EXERCISE AIM | Copy out the entries below, putting "Screen size" wherever "Screen dimensions" occurs and keeping every other character unchanged.

EXTRACTED RECORDS |
◇ ◇ ◇ ◇ ◇

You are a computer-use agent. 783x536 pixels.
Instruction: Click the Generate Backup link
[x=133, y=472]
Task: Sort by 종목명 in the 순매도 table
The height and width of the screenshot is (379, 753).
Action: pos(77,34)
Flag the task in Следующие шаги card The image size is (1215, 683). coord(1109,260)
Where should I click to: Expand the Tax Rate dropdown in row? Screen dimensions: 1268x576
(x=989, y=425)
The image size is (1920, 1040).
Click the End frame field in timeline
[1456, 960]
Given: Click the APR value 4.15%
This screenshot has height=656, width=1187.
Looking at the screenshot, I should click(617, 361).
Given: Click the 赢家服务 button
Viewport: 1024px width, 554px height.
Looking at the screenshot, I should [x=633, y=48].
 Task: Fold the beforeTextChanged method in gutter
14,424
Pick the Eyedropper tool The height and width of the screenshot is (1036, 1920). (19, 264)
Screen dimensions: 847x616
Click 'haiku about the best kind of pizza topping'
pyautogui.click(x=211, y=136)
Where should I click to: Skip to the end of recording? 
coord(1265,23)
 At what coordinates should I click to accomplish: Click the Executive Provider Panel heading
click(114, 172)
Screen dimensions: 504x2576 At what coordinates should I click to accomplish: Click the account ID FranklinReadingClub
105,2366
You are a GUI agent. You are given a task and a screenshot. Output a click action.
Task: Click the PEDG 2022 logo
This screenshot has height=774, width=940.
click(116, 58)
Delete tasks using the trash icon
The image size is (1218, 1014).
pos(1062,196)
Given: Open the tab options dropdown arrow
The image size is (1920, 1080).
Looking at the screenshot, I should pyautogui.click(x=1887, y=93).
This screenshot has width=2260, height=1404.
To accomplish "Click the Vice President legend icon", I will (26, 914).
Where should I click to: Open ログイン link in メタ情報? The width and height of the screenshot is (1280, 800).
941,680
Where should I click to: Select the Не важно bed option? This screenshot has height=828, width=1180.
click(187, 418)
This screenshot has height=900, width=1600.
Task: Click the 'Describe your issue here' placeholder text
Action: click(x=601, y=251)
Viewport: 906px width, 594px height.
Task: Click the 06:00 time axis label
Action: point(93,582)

◇ ◇ ◇ ◇ ◇

WRITTEN REPLY |
You are a computer-use agent. 783x536 pixels.
Instruction: Click the Generate Backup link
[x=133, y=472]
Task: Sort by 종목명 in the 순매도 table
The height and width of the screenshot is (379, 753).
Action: pos(77,34)
Flag the task in Следующие шаги card The image size is (1215, 683). coord(1109,260)
Where should I click to: Expand the Tax Rate dropdown in row? Screen size: 1268x576
(x=989, y=425)
The image size is (1920, 1040).
Click the End frame field in timeline
[1456, 960]
Given: Click the APR value 4.15%
This screenshot has height=656, width=1187.
Looking at the screenshot, I should click(617, 361).
Given: Click the 赢家服务 button
Viewport: 1024px width, 554px height.
Looking at the screenshot, I should [x=633, y=48].
 Task: Fold the beforeTextChanged method in gutter
14,424
Pick the Eyedropper tool The height and width of the screenshot is (1036, 1920). (19, 264)
Screen size: 847x616
Click 'haiku about the best kind of pizza topping'
pyautogui.click(x=211, y=136)
Where should I click to: Skip to the end of recording? 
coord(1265,23)
 At what coordinates should I click to accomplish: Click the Executive Provider Panel heading
click(114, 172)
Screen size: 504x2576 At what coordinates should I click to accomplish: Click the account ID FranklinReadingClub
105,2366
You are a GUI agent. You are given a task and a screenshot. Output a click action.
Task: Click the PEDG 2022 logo
This screenshot has height=774, width=940.
click(116, 58)
Delete tasks using the trash icon
The image size is (1218, 1014).
pos(1062,196)
Given: Open the tab options dropdown arrow
The image size is (1920, 1080).
Looking at the screenshot, I should pyautogui.click(x=1887, y=93).
This screenshot has width=2260, height=1404.
To accomplish "Click the Vice President legend icon", I will (26, 914).
Where should I click to: Open ログイン link in メタ情報? The width and height of the screenshot is (1280, 800).
941,680
Where should I click to: Select the Не важно bed option? This screenshot has height=828, width=1180.
click(187, 418)
This screenshot has height=900, width=1600.
Task: Click the 'Describe your issue here' placeholder text
Action: click(x=601, y=251)
Viewport: 906px width, 594px height.
Task: Click the 06:00 time axis label
Action: point(93,582)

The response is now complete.